- Developer: Activision
- Publisher: Activision
- Designer: Mike Lorenzen
- Platform: Atari 2600
- Release: 1983
- Genre: Action
- Modes: Single-player, multiplayer

= Oink! (video game) =

1982 video game

Oink! is an Atari 2600 video game designed by Mike Lorenzen and released by Activision in 1983. Oink! is inspired by the fairy tale "The Three Little Pigs" and casts the player as a pig defending his home from a wolf who wants to destroy it.

==Gameplay==

Gameplay screenshot

Three pigs, each with their own house, find themselves being attacked by the nefarious Bigelow B. Wolf (B. B. Wolf, for short). The wolf tries to break through the three-layer-deep wall of the pigs' homes by blowing away pieces of the wall. Simultaneously, the pig must collect patches from the top of the screen and drop them into holes in the wall at the bottom, thus protecting the pig from the wolf's breath. If the pig gets hit by the wolf's breath, he will be stunned and start to fall out of the house. A life will be lost if the hole in the wall is large enough for the pig to fall through.

The wall in the first house is yellow, representing the straw used to build the first little pig's house. Similarly, the wall in the second house is brown, as the second little pig's house was made of sticks, and the wall in the final house is red, since the third pig's house was made of bricks.

The player scores four points for each patch applied to the wall. When all the patches are used, a new row of patches appears, and the wolf's attacks speed up. Each time a new row appears, the point value for the patches multiplies. For example, each patch from the third row would be worth twelve points.
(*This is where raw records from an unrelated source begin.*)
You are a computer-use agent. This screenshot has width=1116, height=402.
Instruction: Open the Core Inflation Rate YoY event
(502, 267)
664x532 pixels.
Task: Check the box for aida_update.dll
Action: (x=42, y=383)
Oink! has a total of three gameplay variations. The first game is for one player, and the remaining two are for two players. The second game has the two players alternating playing the role of the pigs. In the third game, one player plays the pigs while the other player controls the wolf. When the wolf is successful in catching a pig, the roles alternate, such that both players assume each role three times. In this variation, the player can only score points when playing as the pigs.

===Patch===
During the game's original release, players who scored over 25,000 points could photograph their scores on their TV screens and send the pictures to Activision in exchange for an "Oinkers" patch.

==Reception==
Oink! received the "Most Humorous Video Game/Computer Game" award at the 5th annual Arkie Awards in 1984.

==Legacy==
Oink! is included in the Activision Anthology collection.